なろうさんも読んでますが、アルファポさんも読んでおりますw
てことで、今回はアルファポさんで見つけた書籍化作品のご紹介。

内容(「BOOK」データベースより)
双子の妹達から保護者役をお願いされ、最新のVRMMOゲーム『REAL&MAKE』に参加することになった青年ツグミ。妹達の幼馴染も加えた3人娘を見守りつつ、ツグミはファンタジーのゲーム世界で、料理、調合、服飾など、一見地味ながらも難易度の高い生産スキルを成長させていく。そう、ツグミは現実世界でも家事全搬を極めた、最強の主夫だったのだ!超リアルなほのぼのゲーム世界で始まった、ツグミ達のまったりゲームライフ。その珍しいプレイスタイルから、いつの間にか他のプレイヤーに大注目されることに…!アルファポリス「第7回ファンタジー小説大賞」優秀賞受賞作!
第1巻がこちら。


最新刊はこちら。

アルファポリスの連載は、書籍になった部分が短縮Ver.で読めるようになっています。未収録の続きも掲載されていますよん♪
のんびりVRMMO記(なろうさんでも連載されてたそうですが、書籍化のため作品が削除された模様)

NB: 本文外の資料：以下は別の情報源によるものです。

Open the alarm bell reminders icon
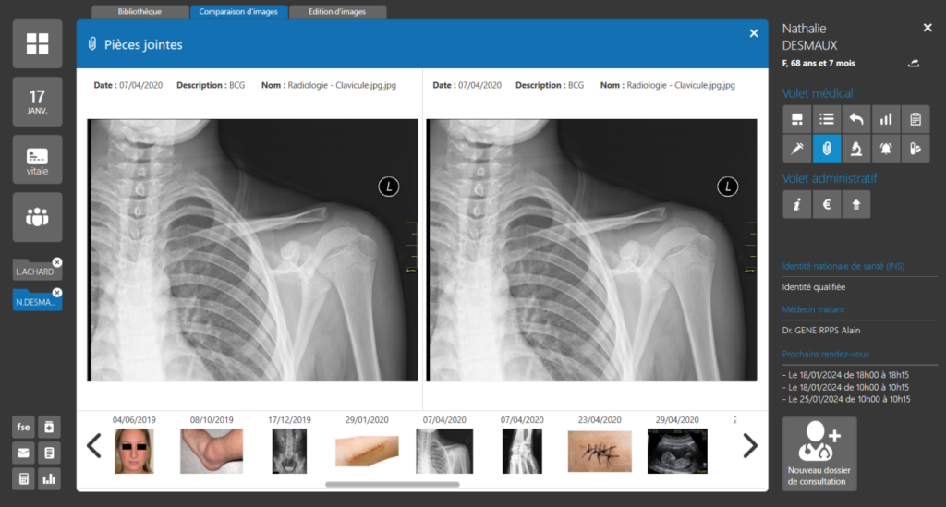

さて、本の内容の前に、まずはVRMMOとはなんぞや?って話から。
この作品に限らず、VRMMOとついた小説を読んでいると「リアル体感ゲームなのね」というのはなんとなくわかる。
でも記事にするなら正確にわかったほうがいいよね、ってことでググりました。
ニコニコ大百科が詳しく説明してくれてましたよ。
なるほどねー、実現しなさそうだけど楽しそうな架空空間。ファンタジーというか、SF的な設定なのね。ガチSFみたいに世界の作りこみはされていなくてある意味ご都合主義ではあるけれど、SFの小難しい設定を理解するのは大変なのよーってわたしみたいなタイプには好評なのでは?

このシリーズはロジックありきの作品が好きな人にはお勧めしません。
キャラ読みがキモなので、キャラが好きになれるかどうか&ずっと同じのんびりまったりのテンションが気にならないかどうかですごく評価が分かれそう。(実際、最近の巻についてはAmazonのレビューけっこうアレだったりします★)
あと、コミカライズもされているので、そっちのほうが合う人もきっと一定数いると思う。
わたしはコミックも小説も好きだけど、それは単に小説の挿絵のほうがお兄さんの顔が好みだからwwwコミックはキャラが全体的にちょっと幼い印象なんだよね。

ふわふわふらふら気の向くままに遊び暮らすゲームの中の主人公たち一同と、それをこっそり愛で、掲示板で楽し気に語らう他プレイヤーたち。
成長や進歩はあまりないけど、ゲーム内の1日ってリアルの30分だそうで、それを考えるとゆるふわでもいいかー、とw
主人公のツグミが若いのに主夫で家事以外の仕事をほとんどしていないけど大丈夫?とか、ツッコんじゃいけません。
仕事して稼ぐ大人が登場しないよね、ってのも同上。
ゲームの中でも伏線なの?回収しないの?っていうのがありますが、それはまあ、これからに期待…なのか?
文体とか世界観のゆるい感じが魅力なので、詰めちゃって持ち味が変わっちゃうと面白くなくなる可能性が高そうでね。それでいじれないんじゃないかなー、なんて勝手に思ってます。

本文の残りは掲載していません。